Employee productivity can often rise after a meal, especially when encouraged to seek or provided with nutritious meals to fuel the rest of their day.

If your employees are so strapped for time they don’t feel like they can take a lunch break, they may even be skipping the second meal of the day, which is likely leading them crash early in the late afternoon and struggle with a lack of productivity for the rest of the day. They may be skipping their breaks to appear to be working harder or because they are legitimately overtasked. They may feel that the unspoken company policy is that it “looks better” not to take a lunch.

Regardless of why your employees are skipping their lunch breaks — if you want to increase productivity in your team by encouraging employees to take advantage of their lunch breaks, here are a few things to consider:

  • Provide ample time to take a real break at lunch. Give employees enough time to get out of the office, pick up lunch nearby, or sit down for the occasional extended lunch with local friends outside the office or for bonding with coworkers and managers. Don’t watch the clock on their lunch breaks unless you start to notice their productivity or output decreasing in a big way. And if you’re wondering if a 30-minute lunch break is long enough for your employees to get out for lunch, check out this video:

  • Make sure employees don’t feel judged for taking their break. If you offer a lunch break, don’t allow employees or managers to shame coworkers and direct reports into skipping lunch. That extra hour you might be getting (but probably aren’t) isn’t worth the resentment that’s building up in your team for having contradictory and confusing policies.

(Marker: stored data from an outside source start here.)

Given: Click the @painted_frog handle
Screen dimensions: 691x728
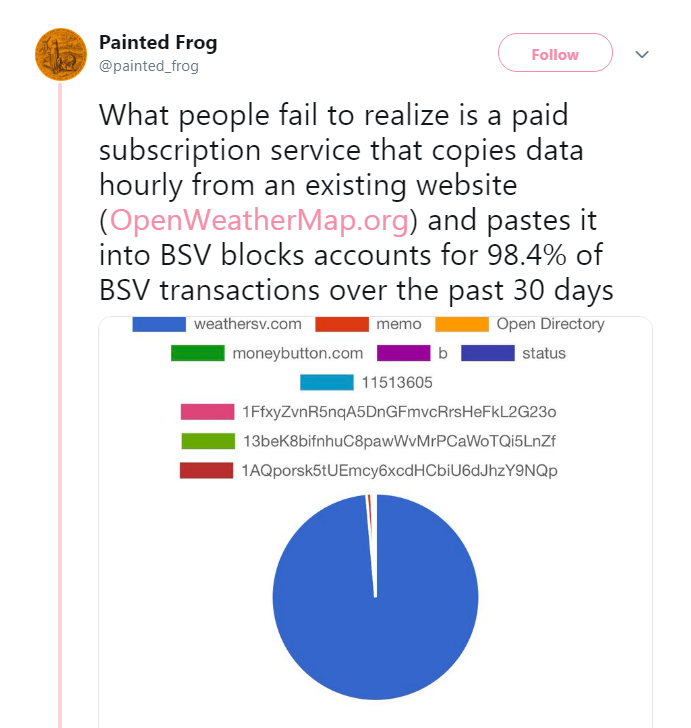Looking at the screenshot, I should (148, 66).
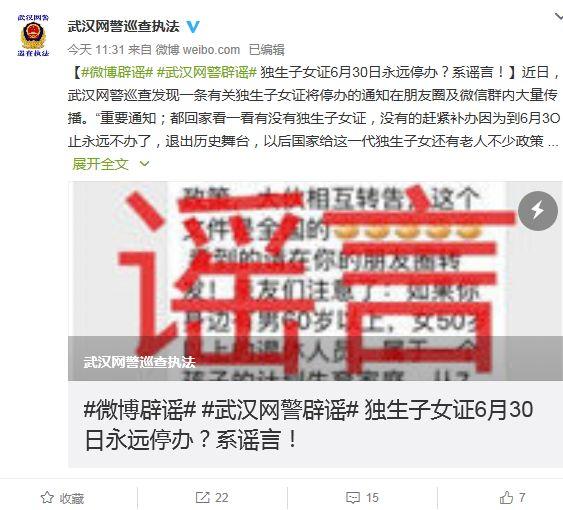Screen dimensions: 563x510
Task: Click the Wuhan police avatar badge
Action: click(x=33, y=35)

  • Beware of lunchtime martyrs. If you have employees who skip lunch so they can leave early or who genuinely have fluctuating workloads and need that time occasionally to keep up, be sure you don’t have a gaggle of lunchtime martyrs ruining lunch for everyone else. If your “supposed superheroes” are creating the perception that it looks better if you skip lunch, you could be building a culture of resentment within your team. Don’t let martyrs determine your company culture and don’t rely on them to get the rest of the team to “fly right” through passive aggressive intimidation. That’s not fair to either party — your “superheroes” will start to feel “put upon” or as though they sacrifice for the company in a disproportionate way and the rest of your team will resent your “superheroes” for what they’ll assume is being rewarded for kissing ass.

  • If you need to reclaim lunchtime for a while, provide a healthy lunch in the office so employees can still eat and stay productive. If you have a company event that is going to reclaim a lunch hour (training or orientation, etc), or if you know the workload across the company or certain departments is temporarily at a much higher level, bring in a healthy, catered lunch for your team as an option so they can still eat if they want to skip the trip out of the office. Be sure to consider the dietary needs and restrictions of your team — if you have a number of vegetarian/vegan, gluten-free, or food allergies to consider.

The point is that lunch is not killing your team’s productivity. There’s a chance that petty restrictions on how employees take their lunches — for example, making them feel rushed or lazy for taking their lunch breaks — just might be affecting your team’s output more than you know. Consider reopening the lunch floodgates and letting your team recharge in the middle of the day to see what it can do for productivity in your organization.